Every Friday afternoon, I spend an hour at my kids’ school. It’s on Friday afternoons that Ione and her classmates from the 2nd grade have Art class. Sometimes, it feels like that commitment is infringing on my free time, but most of the time, I really enjoy it. The teacher likes having me help out because I know a little about art and she likes the way I interact with the kids about their artwork. The kids work on something, and I sit down and talk to them about what they are trying to communicate and what they are thinking. It’s fun. But, I won’t lie. Sometimes, I encourage their less appropriate creative expressions.

A few weeks ago, the kids started working on white glue relief print Christmas cards. Don’t ask, it’s not important. The important thing here is that I was walking around the room and I stopped by one of my favorite students. She sees things a little bit differently than the rest of the world. I like her. She had created a very interesting image. It was obviously a manger, the place one would expect to find a baby Jesus. But, in her manger, there appeared to be a 30 pound sausage. My curiosity was piqued.

“Hey, Jane (name changed to protect her identity). Cool picture. What’s that in the manger?”
“It’s baby Jesus. He’s wrapped up like a mummy cuz he’s dead.”
“Sweet. I really like it.”

See what I mean? Well, I came back a couple of weeks later to help the kids finish up their projects. I cut out the prints they had made and, using glue stick, glued them to a large piece of black paper. Glue stick sucks. They should outlaw that crap. I passed out all of the prints to their respective owners and then handed them a white pencil. They were supposed to come up with a greeting or phrase that played off their image. Another one of my favorites had drawn a cross with a manger in the middle of it that looked like light was exploding out of it. He was struggling, so I suggested he write something about light and darkness. He came up with, “the light came into the darkness.” I thought that was very hopeful in an Adventy kind of way.

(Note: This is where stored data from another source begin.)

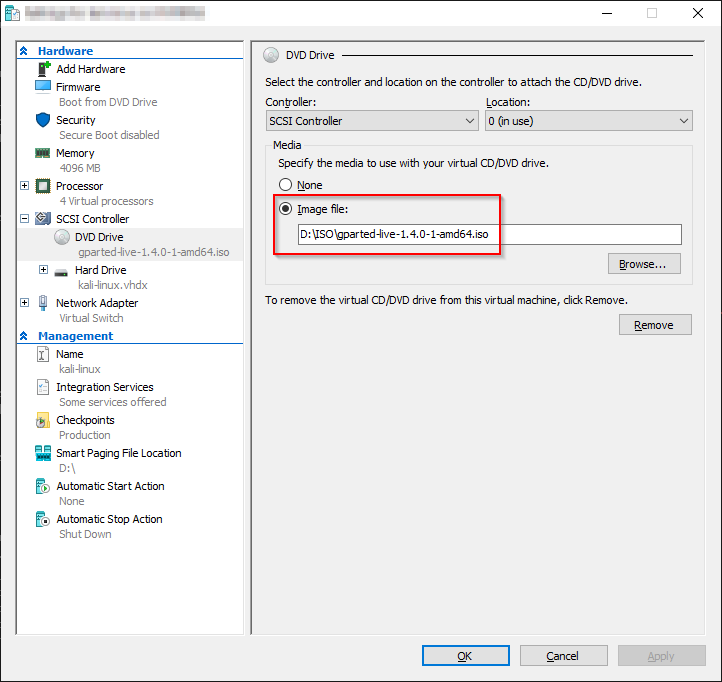Open the Location dropdown
Screen dimensions: 722x682
click(x=588, y=121)
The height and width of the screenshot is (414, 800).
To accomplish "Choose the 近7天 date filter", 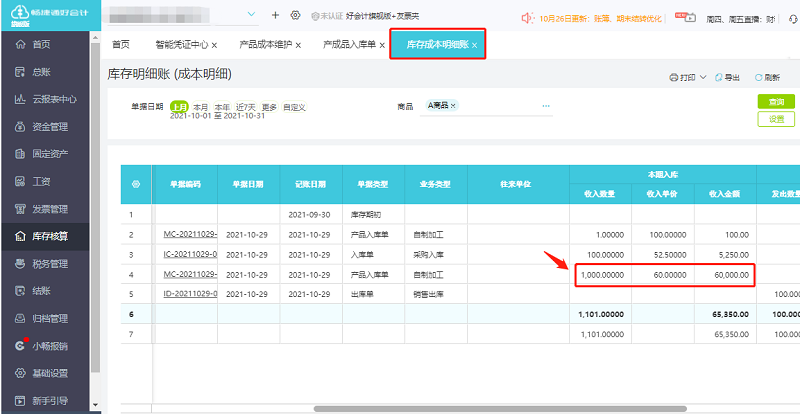I will [x=245, y=106].
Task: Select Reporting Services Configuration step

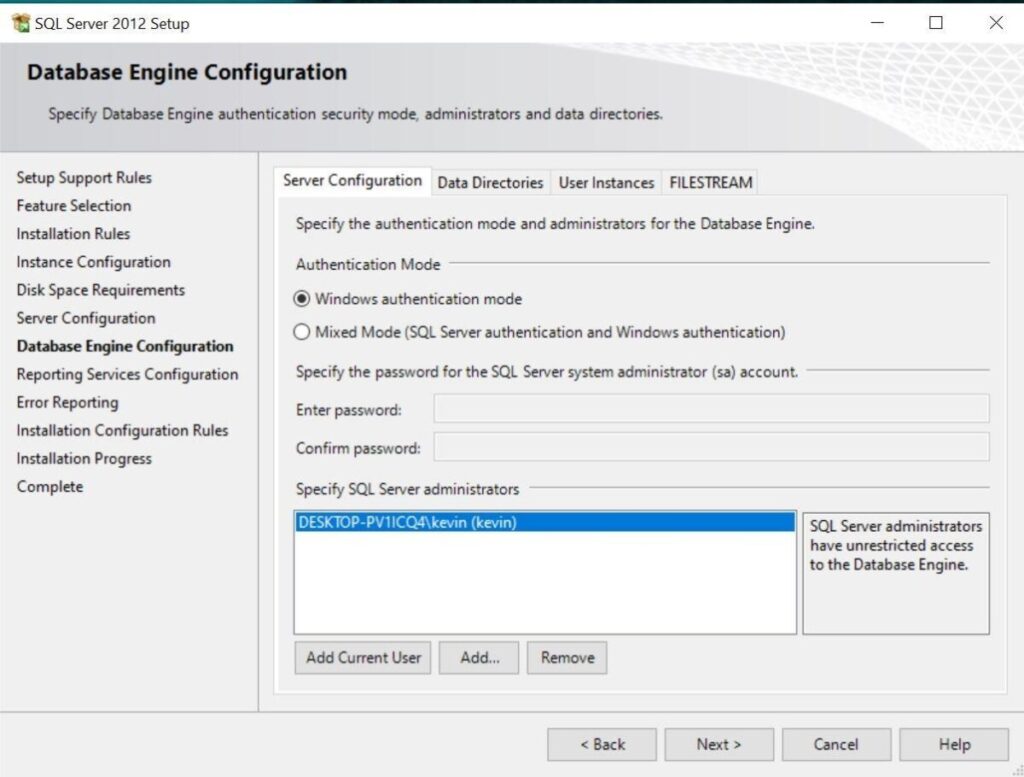Action: pos(127,374)
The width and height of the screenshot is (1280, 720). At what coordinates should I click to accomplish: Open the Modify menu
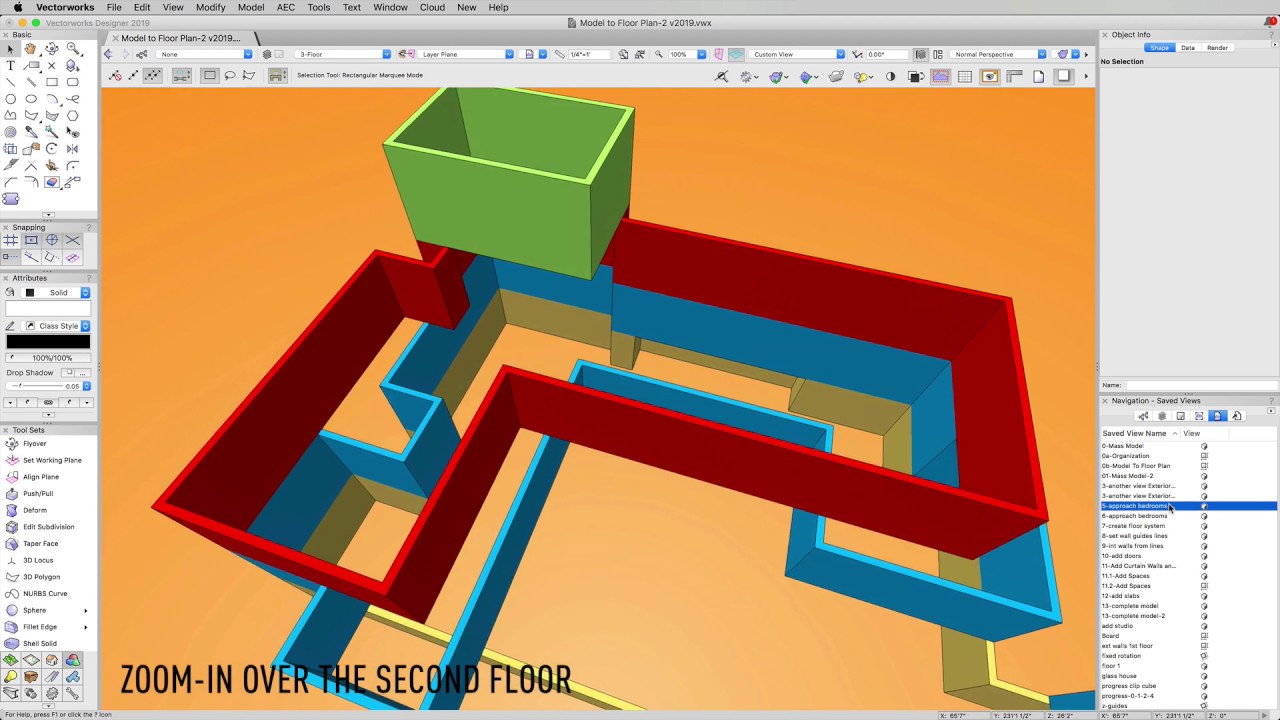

I kept walking around the room until I came to Jane’s station. I looked down at her work. She had written:

Jesus is alive!, or
is he dead?!?

I think that’s probably the best Christmas card I have ever seen.

30 minutes is just about the perfect length for a record consisting of 16 songs.
If you can’t say it 2 minutes, it probably isn’t worth saying.

I don’t want to share the road with bicycles.

In 1980, Rise Above was the greatest song I had ever heard. Today, it still is.

I ♥ to hate.
I don’t know why, but, more often than not, I find myself fueled by negative energy.

I, literally, spend a small portion of each day overwhelmed by fear and anxiety at the thought of Sarah Palin becoming the next president of the United States.

I went to a yoga class. Yoga would be an enjoyable form of exercise… if it didn’t give you demons. I think it also gave me the farts.

I don’t like used books. There, I said it. Get over it. It’s not like I’m some kind of snob that requires the latest and greatest, the shiniest and newest. I mean, I still have a 1st Generation iPod – which I bought used. I do not consider “used” a bad word. I’ve bought used records, used cars, and used clothes. Hell, I’ve even owned (and worn) used underwear (thank you, Jay and Lorri). But, I do not buy used books. I do not like them. They make my eyes itch and my nose run. Literally. I am allergic to used books. I do not enjoy a trip to Powell’s in Portland. I hate Naked Lunch – simply because I bought it at Powell’s and, therefore, the three distinct times I have started reading this book over the last decade, I sneeze. I don’t like used books.

Additionally, I do not like used blogs. For instance, this one sucks.